◆ Your task
Among the entries below, determine how many lines contain the word "gear" and state only that figure.

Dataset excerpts

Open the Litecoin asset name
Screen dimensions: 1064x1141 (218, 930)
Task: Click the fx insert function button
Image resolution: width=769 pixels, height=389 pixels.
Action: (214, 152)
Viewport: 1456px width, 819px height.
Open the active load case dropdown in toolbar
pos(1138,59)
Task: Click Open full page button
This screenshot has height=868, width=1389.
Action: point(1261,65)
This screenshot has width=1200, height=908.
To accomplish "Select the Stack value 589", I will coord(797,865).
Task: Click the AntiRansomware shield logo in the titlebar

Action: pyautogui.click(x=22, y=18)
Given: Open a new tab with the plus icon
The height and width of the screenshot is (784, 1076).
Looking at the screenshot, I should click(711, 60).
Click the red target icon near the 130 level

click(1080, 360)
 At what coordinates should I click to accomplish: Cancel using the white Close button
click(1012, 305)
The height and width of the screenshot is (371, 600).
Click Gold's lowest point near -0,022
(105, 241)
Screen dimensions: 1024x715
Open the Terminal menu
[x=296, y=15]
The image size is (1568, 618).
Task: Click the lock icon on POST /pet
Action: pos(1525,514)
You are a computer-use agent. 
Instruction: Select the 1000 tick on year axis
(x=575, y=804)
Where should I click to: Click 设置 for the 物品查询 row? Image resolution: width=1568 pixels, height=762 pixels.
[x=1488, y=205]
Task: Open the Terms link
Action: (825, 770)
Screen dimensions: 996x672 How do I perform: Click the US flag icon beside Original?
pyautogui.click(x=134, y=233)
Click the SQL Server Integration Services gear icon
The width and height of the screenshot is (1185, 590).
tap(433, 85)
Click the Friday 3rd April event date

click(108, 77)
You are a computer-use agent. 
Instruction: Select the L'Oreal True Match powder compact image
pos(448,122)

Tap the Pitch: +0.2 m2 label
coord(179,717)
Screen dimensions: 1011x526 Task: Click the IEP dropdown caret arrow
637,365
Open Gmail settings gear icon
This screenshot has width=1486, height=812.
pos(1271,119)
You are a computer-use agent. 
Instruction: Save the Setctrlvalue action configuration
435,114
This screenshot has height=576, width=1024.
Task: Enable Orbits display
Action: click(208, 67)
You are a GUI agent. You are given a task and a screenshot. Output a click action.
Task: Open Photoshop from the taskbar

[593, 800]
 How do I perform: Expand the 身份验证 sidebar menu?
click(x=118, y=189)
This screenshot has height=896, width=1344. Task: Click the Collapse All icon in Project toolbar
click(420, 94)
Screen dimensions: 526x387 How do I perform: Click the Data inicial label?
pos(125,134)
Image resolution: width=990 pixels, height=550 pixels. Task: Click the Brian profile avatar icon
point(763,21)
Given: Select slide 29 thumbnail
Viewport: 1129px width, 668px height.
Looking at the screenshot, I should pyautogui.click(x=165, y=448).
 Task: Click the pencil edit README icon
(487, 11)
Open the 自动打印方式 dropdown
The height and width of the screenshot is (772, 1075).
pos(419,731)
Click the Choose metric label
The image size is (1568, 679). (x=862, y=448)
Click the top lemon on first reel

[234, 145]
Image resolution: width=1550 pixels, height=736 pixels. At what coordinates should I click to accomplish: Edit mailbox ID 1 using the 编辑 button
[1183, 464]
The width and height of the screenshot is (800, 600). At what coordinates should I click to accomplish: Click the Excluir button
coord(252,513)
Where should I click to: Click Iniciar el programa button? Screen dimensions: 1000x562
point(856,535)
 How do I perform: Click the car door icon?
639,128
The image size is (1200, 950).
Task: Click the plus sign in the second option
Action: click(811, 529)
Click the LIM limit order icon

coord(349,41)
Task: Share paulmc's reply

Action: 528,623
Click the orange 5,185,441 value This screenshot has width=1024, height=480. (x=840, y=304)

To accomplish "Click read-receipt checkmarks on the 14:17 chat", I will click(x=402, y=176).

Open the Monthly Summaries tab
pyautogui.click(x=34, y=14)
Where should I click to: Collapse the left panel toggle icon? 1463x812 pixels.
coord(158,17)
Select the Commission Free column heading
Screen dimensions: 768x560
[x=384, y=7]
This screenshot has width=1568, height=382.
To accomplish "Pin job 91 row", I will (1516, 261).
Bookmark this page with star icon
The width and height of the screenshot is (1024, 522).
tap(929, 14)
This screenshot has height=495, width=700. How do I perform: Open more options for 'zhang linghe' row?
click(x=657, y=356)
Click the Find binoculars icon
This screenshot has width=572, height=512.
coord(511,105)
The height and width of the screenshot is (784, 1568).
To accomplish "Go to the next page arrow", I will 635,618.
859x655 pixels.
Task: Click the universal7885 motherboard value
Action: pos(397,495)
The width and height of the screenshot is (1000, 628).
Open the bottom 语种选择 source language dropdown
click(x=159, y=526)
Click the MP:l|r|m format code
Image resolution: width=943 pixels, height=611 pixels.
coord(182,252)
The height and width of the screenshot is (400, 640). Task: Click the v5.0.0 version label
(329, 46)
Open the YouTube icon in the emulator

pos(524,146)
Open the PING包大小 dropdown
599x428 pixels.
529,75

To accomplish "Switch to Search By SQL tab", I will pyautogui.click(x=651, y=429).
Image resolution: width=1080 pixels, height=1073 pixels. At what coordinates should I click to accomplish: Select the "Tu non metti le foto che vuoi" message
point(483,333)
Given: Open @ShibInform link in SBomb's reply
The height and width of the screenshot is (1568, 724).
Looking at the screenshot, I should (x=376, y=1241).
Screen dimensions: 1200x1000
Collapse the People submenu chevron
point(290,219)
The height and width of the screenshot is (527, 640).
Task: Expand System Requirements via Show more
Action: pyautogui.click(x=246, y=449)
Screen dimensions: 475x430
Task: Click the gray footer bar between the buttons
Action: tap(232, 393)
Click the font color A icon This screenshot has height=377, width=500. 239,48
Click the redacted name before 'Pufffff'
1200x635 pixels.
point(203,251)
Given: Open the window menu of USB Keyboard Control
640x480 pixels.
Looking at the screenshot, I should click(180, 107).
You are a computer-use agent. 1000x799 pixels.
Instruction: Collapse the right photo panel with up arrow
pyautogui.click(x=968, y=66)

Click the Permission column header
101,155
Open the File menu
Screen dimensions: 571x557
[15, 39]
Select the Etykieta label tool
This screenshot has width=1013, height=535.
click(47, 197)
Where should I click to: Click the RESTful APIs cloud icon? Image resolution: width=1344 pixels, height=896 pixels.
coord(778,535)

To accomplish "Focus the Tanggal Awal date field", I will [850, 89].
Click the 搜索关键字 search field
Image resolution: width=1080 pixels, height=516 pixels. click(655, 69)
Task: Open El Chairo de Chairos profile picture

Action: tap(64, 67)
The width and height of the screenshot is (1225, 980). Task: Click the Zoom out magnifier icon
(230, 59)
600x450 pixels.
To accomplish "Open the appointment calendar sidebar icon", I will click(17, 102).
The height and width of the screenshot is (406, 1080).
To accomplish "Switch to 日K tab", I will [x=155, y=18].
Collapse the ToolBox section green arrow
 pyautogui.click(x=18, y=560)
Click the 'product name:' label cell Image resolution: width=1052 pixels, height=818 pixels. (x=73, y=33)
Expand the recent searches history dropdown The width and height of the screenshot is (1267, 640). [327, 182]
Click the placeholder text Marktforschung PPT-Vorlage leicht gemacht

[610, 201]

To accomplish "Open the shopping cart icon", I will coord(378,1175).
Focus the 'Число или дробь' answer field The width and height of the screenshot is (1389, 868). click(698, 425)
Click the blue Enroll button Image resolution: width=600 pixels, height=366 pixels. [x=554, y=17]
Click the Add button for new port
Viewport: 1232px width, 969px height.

◆ Response
2